LindoYes: I often like to think of my poetry as using the world as a canvas and painting images with words but realizing the person that is holding the paintbrush is a hoodlum.
A.D. Amorosi: I get why a poetic discussion of social injustice is necessary but, how and why do you get around to discussing the norms and mores of masculinity?
LindoYes: This is a question that is tough for me. Cause I’m still discovering for myself as I sit down with my therapist, as I meet with others who are understanding the practice of soft masculinity. Expressing the ideas that would be taboo under the proper norms of what masculinity is. Being able to express how we’re actually feeling and being able to realize, “these are my feelings and I’m going to express them how I feel” versus being perceived as emotionally apathetic or unavailable. I think the more I do my poetry that is something that is just organically coming out of me as I explore my emotions. As a poet it’s necessary to do the work on myself before I’m able to do the work on the poem. I have to look within and realize “what are my feelings about this” and then “how can I showcase these feelings the best way possible so people can connect to that same feeling I have inside. Doing so is a talk of masculinity and why is it that we have these norms and challenging them.
A.D. Amorosi: What is up with your work blossoming into teaching and consulting gigs? How and where are you advising budding fellow poets?
LindoYes: Teaching is something that went hand in hand for me. I was presented the opportunity to work with this nonprofit. At first, I was hesitant to take the offer cause you run into the issue that you’re able to do but you’re not necessarily able to teach. I figured I would take the opportunity and see what happens. As I was doing that, what I discovered was as much as I come into these spaces wanting to teach, I was actually learning more cause of the repetition of talking about poetic devices and these topics within poems. This all sparked these conversations of how art is activism. How art is so needed for any radical change to happen that provides stability and upward mobility. The more and more I got into those conversations the more I was able to help people look into their art and see how they can engage with audiences. There are also so many situations where you don’t think about poetry being present like the same way you’d think about teaching at daycare or professor level or trades.

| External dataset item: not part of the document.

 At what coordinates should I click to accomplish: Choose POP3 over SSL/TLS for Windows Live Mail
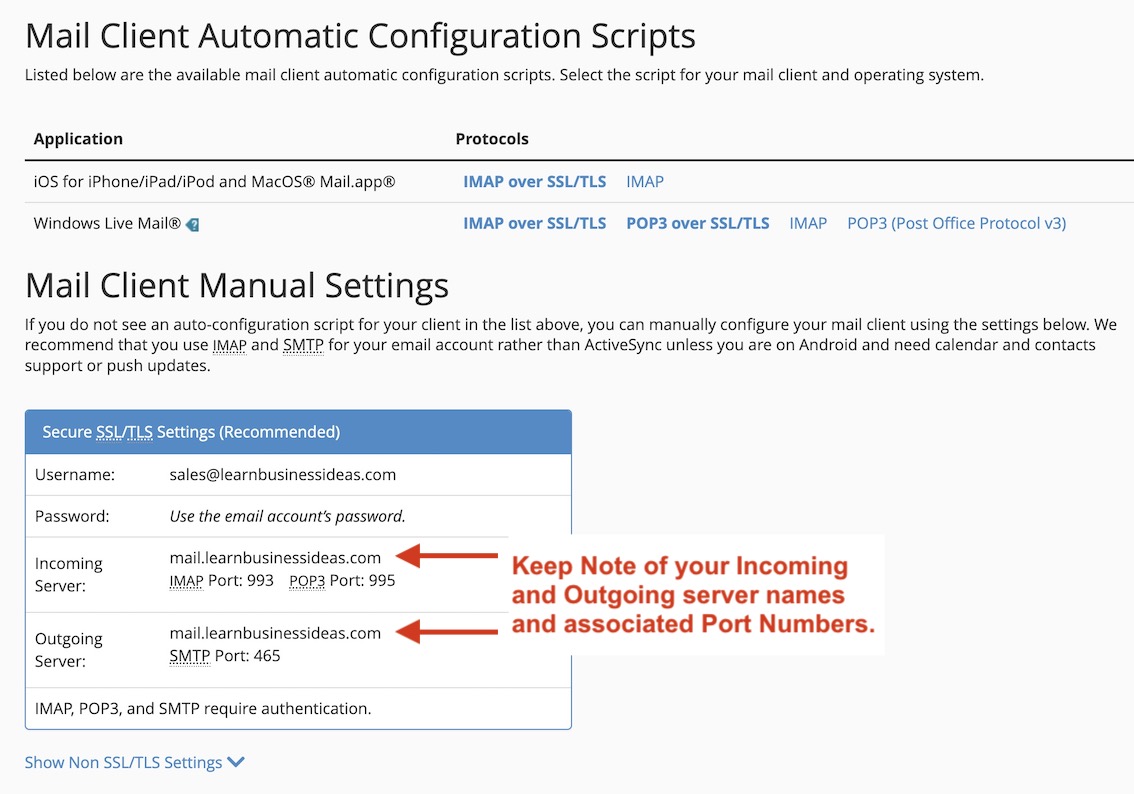click(697, 223)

It’s the same way poetry is. Some of the best poets are writing jingles for companies or taglines or slogans for things and some are teaching the art form. Once I started seeing my art like that my world expanded a bit.
A.D. Amorosi: Please talk about the whys, hows and when, the circumstances of penning “Flowers”?
LindoYes: Penning “flowers” was a lot of me observing Black folks that were engaging in garden work or admirers of plants. The more I saw this the more I recognized the resilience of flowers and how the resilience of Black folks have so much in common. The more I saw so many comparisons like Black folks are just like flowers.
A.D. Amorosi: Poetry and the spoken word arts had gone underground for a minute until President Biden hosted Amanda Gorman at his inauguration. How do you think that changed the game/uplifted the platform?
LindoYes: I feel like poetry has always held a space within hip-hop culture, Black culture and all music. Some of the best poets are just writing things for other people. Sometimes when you look at the lyrics of a song, you’ll see all the literary devices that are necessary for a poem. Therefore, I think it’s never left. I think with the inauguration it has helped make people more aware of it, but I think it hasn’t ever left. It’s just a cycle of re-introductions.
A.D. Amorosi: What’s next for you?
LindoYes: What’s next for me is continuing to expand my poetry with animations for folks to engage with, in a virtual setting. That is making things that can be something that they can take with them so they’ll be able to have it whenever they want as opposed to just being on stage in the moment or being on a livestream.